As Marx said, 'Money is the absolutely alienable-'"
"I can see I'm going to have to pull out last year's
returns and-"
"'Commodity. Because it's all other commodities divested
of their shape, the product of their universal alienation.'
What creates unhappiness, you see, is not unresolved childhood
trauma but the absence of philosophical examination. And
now I'm afraid our time is up."
"What? I just got here."
"Don't be so sure of that."
"But I saw the clock when I arrived."
"Don't presume such knowledge! Reflect on the Great
Skeptics claim that the heavens, the earth, colors, figures,
sound, and all other external things are nothing but illusions
and dreams of which some evil genius has availed himself
in order to lay traps for your credulity."

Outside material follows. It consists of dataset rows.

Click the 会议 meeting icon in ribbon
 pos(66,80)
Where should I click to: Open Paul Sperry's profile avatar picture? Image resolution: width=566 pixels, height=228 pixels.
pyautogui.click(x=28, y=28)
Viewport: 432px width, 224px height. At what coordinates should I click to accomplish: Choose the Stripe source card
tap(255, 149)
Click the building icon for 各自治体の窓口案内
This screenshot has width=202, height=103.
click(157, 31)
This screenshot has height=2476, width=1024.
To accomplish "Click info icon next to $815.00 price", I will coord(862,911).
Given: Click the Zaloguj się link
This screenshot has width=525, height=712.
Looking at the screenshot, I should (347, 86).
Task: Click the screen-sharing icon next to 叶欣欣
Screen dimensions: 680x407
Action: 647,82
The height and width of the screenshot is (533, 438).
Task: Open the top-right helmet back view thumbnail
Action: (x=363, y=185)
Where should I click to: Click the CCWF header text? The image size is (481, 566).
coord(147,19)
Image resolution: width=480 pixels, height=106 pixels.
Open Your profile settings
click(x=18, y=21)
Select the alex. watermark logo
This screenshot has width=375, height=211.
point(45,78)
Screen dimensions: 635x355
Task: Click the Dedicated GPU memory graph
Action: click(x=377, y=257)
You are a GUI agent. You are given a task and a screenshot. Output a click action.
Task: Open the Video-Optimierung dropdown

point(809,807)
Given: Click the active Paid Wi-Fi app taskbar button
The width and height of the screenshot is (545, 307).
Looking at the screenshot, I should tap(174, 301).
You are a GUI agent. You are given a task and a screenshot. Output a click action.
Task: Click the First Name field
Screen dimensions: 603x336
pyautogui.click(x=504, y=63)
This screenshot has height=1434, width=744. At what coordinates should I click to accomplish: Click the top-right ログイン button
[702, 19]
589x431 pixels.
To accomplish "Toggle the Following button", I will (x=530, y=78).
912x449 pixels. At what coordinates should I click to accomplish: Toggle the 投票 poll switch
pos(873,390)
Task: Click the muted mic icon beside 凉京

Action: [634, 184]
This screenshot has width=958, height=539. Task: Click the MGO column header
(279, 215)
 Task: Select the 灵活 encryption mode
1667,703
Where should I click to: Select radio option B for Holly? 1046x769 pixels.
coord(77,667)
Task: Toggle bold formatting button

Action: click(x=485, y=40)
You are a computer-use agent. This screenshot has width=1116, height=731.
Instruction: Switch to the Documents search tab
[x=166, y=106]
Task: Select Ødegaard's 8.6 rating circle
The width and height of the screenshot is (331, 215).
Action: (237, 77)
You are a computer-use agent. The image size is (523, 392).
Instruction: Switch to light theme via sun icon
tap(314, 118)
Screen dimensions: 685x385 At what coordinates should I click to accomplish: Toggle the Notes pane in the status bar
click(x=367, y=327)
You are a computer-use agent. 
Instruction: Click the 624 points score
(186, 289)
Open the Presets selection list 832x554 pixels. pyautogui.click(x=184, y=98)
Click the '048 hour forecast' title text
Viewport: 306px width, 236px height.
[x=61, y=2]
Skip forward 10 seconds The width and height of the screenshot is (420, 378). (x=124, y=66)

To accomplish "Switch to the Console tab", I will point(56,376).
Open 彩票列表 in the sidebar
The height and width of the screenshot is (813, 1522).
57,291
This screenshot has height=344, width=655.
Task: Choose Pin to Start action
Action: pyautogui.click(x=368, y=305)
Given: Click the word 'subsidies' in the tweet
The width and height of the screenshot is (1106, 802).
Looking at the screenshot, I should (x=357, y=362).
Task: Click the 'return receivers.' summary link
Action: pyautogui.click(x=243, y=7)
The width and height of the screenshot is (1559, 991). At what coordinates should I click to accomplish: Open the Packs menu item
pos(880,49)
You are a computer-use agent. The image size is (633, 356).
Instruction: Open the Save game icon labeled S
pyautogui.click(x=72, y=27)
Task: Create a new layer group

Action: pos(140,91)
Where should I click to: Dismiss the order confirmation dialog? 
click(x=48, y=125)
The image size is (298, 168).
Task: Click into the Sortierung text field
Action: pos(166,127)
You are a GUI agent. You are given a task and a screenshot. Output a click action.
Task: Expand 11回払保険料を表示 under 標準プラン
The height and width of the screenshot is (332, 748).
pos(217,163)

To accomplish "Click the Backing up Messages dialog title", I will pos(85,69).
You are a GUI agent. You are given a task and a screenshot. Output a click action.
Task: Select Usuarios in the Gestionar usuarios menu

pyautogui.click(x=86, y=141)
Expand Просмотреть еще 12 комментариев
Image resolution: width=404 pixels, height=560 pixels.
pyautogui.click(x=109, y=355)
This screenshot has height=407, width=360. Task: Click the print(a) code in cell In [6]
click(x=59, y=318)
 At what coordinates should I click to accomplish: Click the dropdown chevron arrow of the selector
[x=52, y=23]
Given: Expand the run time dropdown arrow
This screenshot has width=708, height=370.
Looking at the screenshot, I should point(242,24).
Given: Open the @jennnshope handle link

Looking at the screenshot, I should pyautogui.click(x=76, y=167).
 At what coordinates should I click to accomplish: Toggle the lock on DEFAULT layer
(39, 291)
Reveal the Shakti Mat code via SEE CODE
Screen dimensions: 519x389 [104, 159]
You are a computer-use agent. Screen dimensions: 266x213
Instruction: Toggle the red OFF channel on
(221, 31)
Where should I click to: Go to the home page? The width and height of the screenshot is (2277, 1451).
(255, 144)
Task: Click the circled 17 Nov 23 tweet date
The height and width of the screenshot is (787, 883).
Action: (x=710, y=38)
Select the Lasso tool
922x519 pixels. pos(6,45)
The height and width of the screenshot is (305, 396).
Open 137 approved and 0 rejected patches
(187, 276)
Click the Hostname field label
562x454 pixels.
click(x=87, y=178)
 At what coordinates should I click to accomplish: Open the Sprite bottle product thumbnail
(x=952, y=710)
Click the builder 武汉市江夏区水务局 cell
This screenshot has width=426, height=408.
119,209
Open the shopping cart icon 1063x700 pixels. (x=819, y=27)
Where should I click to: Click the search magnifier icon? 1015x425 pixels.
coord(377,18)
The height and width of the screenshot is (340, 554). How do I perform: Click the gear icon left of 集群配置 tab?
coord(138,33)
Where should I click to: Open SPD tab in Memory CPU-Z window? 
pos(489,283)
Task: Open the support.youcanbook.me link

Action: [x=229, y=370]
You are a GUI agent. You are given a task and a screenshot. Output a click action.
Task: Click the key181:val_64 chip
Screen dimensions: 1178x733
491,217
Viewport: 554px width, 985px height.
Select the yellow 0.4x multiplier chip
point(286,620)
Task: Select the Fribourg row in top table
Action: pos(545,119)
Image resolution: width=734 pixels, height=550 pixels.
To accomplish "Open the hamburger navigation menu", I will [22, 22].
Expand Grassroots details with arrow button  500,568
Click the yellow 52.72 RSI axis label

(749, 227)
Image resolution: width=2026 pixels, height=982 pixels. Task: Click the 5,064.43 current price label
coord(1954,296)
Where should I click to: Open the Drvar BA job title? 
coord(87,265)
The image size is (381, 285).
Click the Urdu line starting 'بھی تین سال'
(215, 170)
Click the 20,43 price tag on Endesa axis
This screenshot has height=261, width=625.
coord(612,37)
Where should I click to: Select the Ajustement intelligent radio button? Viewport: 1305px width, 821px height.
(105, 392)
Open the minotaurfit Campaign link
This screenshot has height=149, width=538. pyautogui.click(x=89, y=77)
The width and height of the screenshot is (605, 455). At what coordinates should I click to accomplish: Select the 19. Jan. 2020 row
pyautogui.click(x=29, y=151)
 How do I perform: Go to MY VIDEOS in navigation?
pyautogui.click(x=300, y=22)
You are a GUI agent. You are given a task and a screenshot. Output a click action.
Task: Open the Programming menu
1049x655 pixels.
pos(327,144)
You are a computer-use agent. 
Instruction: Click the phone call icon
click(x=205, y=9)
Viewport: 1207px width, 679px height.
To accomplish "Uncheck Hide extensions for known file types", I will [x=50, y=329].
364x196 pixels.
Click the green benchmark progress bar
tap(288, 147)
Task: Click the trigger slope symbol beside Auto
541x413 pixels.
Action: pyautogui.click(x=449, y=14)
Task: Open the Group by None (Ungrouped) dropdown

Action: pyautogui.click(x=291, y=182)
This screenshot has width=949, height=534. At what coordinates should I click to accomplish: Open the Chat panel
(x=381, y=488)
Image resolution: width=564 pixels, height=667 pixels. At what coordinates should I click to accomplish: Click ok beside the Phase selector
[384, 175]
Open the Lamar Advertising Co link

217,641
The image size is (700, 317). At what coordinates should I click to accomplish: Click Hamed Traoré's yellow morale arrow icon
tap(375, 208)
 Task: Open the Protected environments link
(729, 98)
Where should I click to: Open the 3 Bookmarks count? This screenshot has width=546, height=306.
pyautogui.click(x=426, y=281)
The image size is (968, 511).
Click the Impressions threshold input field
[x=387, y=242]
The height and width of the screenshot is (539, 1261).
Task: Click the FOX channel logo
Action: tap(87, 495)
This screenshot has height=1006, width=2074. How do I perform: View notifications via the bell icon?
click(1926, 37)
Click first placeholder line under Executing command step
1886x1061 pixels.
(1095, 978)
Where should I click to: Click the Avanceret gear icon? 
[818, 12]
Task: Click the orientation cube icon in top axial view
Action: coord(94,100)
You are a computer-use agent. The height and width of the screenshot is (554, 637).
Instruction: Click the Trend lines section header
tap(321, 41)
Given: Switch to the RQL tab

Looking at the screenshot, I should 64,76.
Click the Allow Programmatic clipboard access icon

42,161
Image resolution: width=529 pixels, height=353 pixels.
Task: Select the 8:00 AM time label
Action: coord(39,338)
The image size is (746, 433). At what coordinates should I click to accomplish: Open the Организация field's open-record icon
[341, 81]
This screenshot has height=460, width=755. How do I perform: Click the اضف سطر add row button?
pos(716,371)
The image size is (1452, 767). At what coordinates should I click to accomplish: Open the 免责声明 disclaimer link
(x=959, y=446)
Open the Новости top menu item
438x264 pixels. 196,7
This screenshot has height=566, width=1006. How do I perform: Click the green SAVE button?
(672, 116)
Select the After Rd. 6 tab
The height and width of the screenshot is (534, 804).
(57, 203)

"Well. I'm sitting here talking to you aren't I?"
"That's something we're going to have to work on.
Here, take two meditations by Descartes and get plenty
of rest. I'll see you next week. And call me if you experience
any sudden loss of Being."
- The APPA is quite pleased that the New Yorker--a truly
world-class magazine--thinks highly enough of philosophical
practice to satirize it. Thanks for the compliment!